This function will be in the rafikisol R package, however, I have not loaded it yet as there are some more functions I want to add. Nevertheless, we will make it into a function called calcPICP(), which was basically taken from the book “Using R for Digital Soil Mapping” by Malone et al., (2017).
The function takes 3 parameters, x = a data frame of the data, response = the vector of the measured data (e.g., data$response), and pred = the predicted value (e.g., data$predicted).
calcPICP = function(data, response, pred){
#We first get the residuals of the model
res = response - pred
#Then we get the standard deviation of the residuals and combine with the data.
data$stdev = sd(res)
#We than make a series of quantiles from a normal cumulative distribution.
qp <- qnorm(c(0.995, 0.9875, 0.975, 0.95, 0.9, 0.8, 0.7, 0.6, 0.55, 0.525))
#Then make a matrix the with the row length of the data and columns of qp
vMat <- matrix(NA, nrow = nrow(data), ncol = length(qp))
#Now we must loop around the quantiles and multiply it by the standard deviation to get a series of standard errors with different prediction intervals.
for(i in 1:length(qp)){
vMat[, i] <- data$stdev * qp[i]
}
#Make another matrix same as before for the upper limits
uMat <- matrix(NA, nrow = nrow(data), ncol = length(qp))

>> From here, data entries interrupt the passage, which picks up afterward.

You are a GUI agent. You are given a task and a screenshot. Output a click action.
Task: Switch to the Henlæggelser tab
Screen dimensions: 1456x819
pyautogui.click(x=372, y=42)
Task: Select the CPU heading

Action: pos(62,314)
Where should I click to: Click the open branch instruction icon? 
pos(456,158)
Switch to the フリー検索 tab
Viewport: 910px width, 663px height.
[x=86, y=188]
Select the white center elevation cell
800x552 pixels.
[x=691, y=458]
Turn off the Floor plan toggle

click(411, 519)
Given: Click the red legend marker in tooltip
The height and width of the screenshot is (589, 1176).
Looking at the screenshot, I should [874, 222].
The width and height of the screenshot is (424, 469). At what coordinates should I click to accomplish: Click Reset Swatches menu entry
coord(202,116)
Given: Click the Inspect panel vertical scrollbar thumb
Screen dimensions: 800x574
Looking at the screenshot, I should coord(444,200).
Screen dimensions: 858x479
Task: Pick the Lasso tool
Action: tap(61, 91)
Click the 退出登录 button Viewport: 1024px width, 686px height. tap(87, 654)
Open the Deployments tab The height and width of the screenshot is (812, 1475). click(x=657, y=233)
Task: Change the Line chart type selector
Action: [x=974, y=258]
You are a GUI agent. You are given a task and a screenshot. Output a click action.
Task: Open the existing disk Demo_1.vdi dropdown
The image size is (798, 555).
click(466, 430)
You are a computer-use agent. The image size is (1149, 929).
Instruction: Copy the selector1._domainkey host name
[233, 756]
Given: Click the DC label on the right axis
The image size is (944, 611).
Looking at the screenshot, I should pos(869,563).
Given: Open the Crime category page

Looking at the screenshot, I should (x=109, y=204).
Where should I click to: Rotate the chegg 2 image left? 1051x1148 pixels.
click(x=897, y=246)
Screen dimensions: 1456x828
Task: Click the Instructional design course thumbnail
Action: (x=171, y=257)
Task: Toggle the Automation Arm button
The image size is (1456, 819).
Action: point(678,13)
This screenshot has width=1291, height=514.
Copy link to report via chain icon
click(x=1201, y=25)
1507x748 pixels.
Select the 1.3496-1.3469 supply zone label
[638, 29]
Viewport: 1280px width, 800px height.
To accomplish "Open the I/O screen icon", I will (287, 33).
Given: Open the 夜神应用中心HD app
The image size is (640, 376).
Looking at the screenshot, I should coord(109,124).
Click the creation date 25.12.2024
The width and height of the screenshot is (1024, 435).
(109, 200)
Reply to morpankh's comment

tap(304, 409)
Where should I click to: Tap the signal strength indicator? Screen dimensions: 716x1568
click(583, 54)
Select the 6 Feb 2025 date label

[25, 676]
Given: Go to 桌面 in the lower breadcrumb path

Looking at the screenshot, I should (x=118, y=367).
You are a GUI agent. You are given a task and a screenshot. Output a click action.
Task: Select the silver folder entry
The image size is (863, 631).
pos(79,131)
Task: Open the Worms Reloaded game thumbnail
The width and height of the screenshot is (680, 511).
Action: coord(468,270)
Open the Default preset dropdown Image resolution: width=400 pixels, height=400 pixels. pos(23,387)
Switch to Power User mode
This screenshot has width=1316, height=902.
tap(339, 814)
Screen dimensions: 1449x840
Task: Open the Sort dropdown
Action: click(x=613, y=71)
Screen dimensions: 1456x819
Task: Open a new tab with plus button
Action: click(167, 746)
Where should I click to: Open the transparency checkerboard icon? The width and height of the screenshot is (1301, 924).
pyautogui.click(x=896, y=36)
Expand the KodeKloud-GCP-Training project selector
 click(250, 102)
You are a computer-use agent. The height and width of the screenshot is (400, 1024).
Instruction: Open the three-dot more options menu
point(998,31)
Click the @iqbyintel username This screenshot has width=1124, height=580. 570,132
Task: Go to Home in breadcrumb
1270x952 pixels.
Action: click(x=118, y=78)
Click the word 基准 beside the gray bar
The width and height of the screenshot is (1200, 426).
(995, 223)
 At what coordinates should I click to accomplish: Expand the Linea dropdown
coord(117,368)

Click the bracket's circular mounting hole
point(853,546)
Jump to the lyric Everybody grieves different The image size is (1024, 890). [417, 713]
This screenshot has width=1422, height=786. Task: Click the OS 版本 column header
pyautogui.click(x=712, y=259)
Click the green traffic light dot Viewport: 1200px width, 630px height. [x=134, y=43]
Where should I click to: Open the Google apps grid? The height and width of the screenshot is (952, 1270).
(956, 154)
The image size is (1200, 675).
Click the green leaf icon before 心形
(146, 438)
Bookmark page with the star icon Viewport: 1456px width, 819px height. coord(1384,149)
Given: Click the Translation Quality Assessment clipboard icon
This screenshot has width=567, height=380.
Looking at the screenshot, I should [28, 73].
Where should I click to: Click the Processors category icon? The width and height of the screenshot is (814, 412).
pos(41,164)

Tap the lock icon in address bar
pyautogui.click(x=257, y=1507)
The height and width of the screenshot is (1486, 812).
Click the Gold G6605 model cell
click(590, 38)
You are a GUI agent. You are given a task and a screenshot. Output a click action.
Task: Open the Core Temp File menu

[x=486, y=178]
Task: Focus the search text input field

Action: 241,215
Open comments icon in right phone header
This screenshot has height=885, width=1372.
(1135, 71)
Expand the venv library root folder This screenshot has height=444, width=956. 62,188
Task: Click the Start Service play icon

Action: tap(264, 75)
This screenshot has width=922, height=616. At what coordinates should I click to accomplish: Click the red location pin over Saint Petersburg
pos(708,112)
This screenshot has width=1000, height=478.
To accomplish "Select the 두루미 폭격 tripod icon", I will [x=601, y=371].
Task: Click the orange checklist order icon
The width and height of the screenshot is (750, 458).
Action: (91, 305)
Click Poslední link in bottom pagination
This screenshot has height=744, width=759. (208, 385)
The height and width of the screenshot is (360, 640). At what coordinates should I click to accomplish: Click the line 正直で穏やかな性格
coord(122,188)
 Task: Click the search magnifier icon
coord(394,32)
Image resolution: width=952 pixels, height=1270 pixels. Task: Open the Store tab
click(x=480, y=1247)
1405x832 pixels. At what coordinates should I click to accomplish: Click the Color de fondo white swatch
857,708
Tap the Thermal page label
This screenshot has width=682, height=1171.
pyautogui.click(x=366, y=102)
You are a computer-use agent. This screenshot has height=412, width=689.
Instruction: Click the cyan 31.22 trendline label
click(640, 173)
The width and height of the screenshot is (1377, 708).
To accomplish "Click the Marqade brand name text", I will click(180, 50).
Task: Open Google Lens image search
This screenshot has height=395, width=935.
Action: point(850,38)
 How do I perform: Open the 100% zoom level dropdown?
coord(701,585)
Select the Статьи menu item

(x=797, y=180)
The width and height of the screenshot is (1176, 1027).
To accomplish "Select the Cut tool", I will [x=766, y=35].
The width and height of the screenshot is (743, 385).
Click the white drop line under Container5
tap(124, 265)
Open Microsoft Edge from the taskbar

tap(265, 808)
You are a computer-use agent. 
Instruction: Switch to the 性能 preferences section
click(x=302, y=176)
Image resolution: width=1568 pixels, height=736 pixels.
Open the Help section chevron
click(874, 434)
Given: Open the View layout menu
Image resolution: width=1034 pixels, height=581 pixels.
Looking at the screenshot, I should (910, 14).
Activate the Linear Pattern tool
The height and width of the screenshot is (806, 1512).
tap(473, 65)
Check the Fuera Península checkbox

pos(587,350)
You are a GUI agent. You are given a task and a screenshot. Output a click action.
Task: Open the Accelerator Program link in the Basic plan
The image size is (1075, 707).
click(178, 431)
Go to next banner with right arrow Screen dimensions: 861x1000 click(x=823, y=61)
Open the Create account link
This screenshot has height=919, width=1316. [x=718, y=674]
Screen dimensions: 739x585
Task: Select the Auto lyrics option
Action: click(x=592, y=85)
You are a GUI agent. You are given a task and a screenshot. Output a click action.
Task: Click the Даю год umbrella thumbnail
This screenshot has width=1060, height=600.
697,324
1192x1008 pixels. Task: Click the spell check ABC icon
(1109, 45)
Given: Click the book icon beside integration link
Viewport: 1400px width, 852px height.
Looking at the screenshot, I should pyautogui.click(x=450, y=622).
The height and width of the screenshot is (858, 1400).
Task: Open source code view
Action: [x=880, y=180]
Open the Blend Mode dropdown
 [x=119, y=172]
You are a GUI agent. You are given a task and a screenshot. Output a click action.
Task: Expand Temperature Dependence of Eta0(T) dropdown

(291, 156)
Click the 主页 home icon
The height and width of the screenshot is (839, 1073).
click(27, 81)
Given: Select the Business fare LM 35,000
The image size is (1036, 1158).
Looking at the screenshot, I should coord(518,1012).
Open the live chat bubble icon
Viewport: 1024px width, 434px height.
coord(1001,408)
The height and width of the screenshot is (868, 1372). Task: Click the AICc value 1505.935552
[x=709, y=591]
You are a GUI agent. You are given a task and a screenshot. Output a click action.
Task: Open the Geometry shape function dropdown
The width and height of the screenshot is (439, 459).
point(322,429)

#We calculate the upper limits by adding the series of standard errors to the predictions of the model.
for(i in 1:length(qp)) {
uMat[, i] <- pred + vMat[, i]
}
#We make another matrix for the lower limits
lMat <- matrix(NA, nrow = nrow(data), ncol = length(qp))
#We calculate the lower limits by subtracting the series from the predicted values.
for(i in 1:length(qp)) {
lMat[, i] <- pred - vMat[, i]
}
#Now we want to see which prediction intervals cover the measured data creating a matrix of 1s and 0s.
bMat <- matrix(NA, nrow = nrow(data), ncol = length(qp))
for(i in 1:ncol(bMat)){
bMat[, i]<-as.numeric(response <= uMat[, i] &
response >= lMat[, i])
}
#To calculate the PICP we take the colsums/nrow*100 for the matrix of 0s and 1s
picp <- colSums(bMat)/nrow(bMat)*100
#Make a vector of confidence levels
cl <- c(99, 97.5, 95, 90, 80, 60, 40, 20, 10, 5)
#We put into a data frame for plotting
results <- data.frame(picp = picp, cl = cl)
#Since we want PICP to CI to be a 1:1 line we also calculate Lin’s concordance correlation coefficient (CCC) with the yardstick R package.
ccc <- as.data.frame(yardstick::ccc_vec(results$picp, results$cl))
#Make name correct
names(ccc) = "CCC" #name
#must add axis values for plotting
ccc$x = 10 #x axis
ccc$y = 90 #y axis
#Now we can plot the PICP to CI, add the 1:1 line and the CCC
p = ggplot(data = results, aes(x= cl, y = picp))+ #add data
geom_point()+ #add points
geom_text(data = ccc,aes(x= x, y =y, label = paste("CCC = ",round(CCC, 2))))+ #add CCC value
geom_abline(slope = 1, intercept = 0, linetype = "dashed", color = 'red')+ #add 1:1 line
labs(x = 'Confidence level', y = "PICP", title = "PICP to confidence level")+ #labels
theme_bw() #make it look good
#Now we want to return a list of the plot as well as a data frame of the total results.
return(setNames(list(p, results), c("Plot", "Results")))
}
Now we have the function giving us a plot of the PICP to CI and results. This is useful when running many models and now we can just plug in the data.
picp = picpCalc(dat, dat$clay, dat$pred)
now, plot the data.
picp[[1]]